Your assignment
Show every line in the entries below where the word "will" appears.

Stored records
----

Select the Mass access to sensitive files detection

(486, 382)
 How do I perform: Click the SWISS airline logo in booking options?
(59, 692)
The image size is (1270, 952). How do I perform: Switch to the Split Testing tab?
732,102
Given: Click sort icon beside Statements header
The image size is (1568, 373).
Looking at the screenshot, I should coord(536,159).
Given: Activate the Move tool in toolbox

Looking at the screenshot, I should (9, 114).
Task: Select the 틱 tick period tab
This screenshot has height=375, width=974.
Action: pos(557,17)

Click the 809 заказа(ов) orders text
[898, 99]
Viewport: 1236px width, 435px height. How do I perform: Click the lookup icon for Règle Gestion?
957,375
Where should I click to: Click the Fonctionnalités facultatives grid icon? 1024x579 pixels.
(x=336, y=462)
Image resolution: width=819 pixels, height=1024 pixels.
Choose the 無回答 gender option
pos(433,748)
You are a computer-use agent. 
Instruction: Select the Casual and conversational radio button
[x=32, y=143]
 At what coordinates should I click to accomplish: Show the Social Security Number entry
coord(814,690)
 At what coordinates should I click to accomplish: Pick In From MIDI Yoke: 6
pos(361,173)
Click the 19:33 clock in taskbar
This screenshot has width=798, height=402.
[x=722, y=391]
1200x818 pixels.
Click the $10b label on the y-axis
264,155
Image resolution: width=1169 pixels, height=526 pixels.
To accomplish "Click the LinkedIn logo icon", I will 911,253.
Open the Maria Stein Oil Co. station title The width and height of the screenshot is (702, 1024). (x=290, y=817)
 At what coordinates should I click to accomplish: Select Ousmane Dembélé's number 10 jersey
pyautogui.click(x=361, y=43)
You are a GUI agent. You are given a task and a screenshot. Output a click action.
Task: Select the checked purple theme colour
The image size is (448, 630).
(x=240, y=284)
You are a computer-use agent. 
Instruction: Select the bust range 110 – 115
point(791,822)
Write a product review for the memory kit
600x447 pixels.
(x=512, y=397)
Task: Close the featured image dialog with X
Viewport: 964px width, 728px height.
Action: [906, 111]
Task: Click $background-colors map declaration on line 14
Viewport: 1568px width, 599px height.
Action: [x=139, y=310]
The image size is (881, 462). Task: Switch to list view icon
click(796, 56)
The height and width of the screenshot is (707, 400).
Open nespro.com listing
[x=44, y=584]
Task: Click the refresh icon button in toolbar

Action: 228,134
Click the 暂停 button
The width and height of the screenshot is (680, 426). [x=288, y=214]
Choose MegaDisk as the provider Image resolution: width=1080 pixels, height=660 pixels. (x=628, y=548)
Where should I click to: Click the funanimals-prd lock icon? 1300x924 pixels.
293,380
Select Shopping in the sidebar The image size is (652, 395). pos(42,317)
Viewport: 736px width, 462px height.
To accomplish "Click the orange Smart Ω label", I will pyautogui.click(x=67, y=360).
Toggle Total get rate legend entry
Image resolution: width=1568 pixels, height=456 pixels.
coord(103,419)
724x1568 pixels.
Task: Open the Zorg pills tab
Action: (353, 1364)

----

Output
To accomplish "Click the LinkedIn logo icon", I will 911,253.
To accomplish "Click the orange Smart Ω label", I will pyautogui.click(x=67, y=360).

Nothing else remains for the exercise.